The machines are used in around 80 counties, including the state's largest, Harris, which is home to Houston, as well as Travis, which includes Austin, and Tarrant, encompassing Fort Worth. Early voting in Texas began Monday and has featured strong turnout and long lines. It runs through Nov. 2, ahead of Election Day on Nov. 6.
Many Hart eSlate machines used in Texas don't provide receipts or other forms of paper trail to voters, but those casting ballots do see a screen that shows their choices before final submission — and can go back and make changes. Similar machines are used in parts of Indiana, Kentucky, Pennsylvania, Tennessee and Virginia, according to Verified Voting, a nonprofit group focused on ensuring the accuracy of elections.
The machine's manufacturer, Hart InterCivic, attributed the Texas issues to 16-year-old technology.
"The same story has happened in multiple elections," Steven Sockwell, the company's vice president of marketing, said Friday. "There was no flipping then and there's not any now."
Instead, Sockwell said, what typically happens in cases where someone believes his or her vote has been changed is a voter will select a straight-party ticket, then unintentionally change votes in individual races without realizing it.

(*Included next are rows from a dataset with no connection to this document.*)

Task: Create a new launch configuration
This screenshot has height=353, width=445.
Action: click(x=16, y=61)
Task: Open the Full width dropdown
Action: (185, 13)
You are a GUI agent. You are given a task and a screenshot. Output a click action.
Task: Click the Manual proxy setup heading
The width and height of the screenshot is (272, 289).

Still, in a statement to supporters, Cruz cited "multiple reports" of race selections changing and added "once you select the Republican party ticket, please be patient and do not select 'next' until the ballot has populated all of the selections."
An advisory to county clerks and elections administrators issued earlier this week by Keith Ingram, the secretary of state's office's director of elections, said, "We have heard from a number of people voting on Hart eSlate machines that when they voted straight ticket, it appeared to them that the machine had changed one or more of their selections to a candidate from a different party."

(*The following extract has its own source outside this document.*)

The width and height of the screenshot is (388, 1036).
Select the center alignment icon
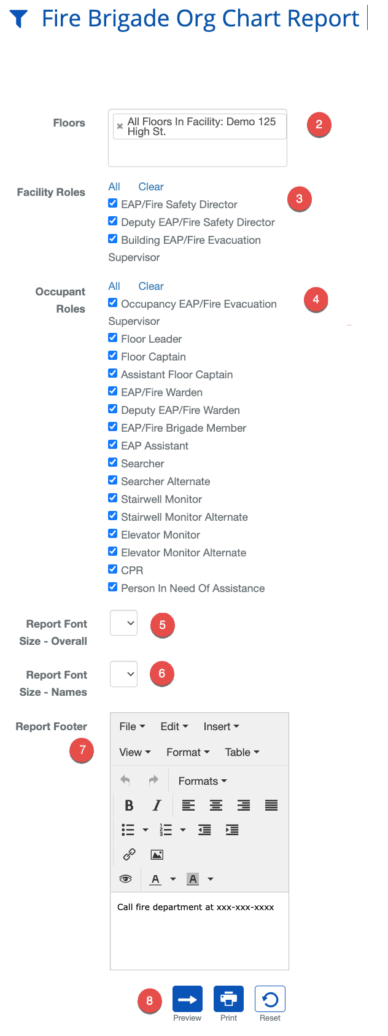216,805
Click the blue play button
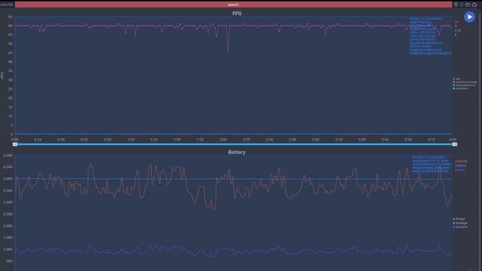This screenshot has width=482, height=271. tap(469, 17)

The Texas Democratic Party called the issue "a malfunction," said it was causing Democrats to inadvertently vote for Cruz and accused the secretary of state's office of not doing enough to warn voters of potential issues.
Party chairman Gilberto Hinojosa said in a statement that "Texas' Republican government blamed voters and did nothing." He called for a statewide public service announcement to warn voters, training for poll workers on the issue and removal of "all malfunctioning machines."
Taylor said Friday that his office "has already trained election officials across the state" while also instructing "election administrators to post additional signage in multiple languages" and requiring county officials to keep "a detailed, meticulous log of any malfunctioning machines, and remove any machines that are malfunctioning."
Taylor also said his office "has no legal authority whatsoever to force any" voting machine vendors "to make upgrades if their voting systems are otherwise in compliance with federal and state law," and that Hart eSlate's system was certified in 2009. He said counties are responsible for purchasing their own new voting equipment.
"We will continue to educate Texas voters using existing resources," Taylor said, "and urge all Texans casting a ballot to take their time, slow down, and carefully review their ballot before casting one."
Associated Press Writer Frank Bajak contributed to this report from Boston.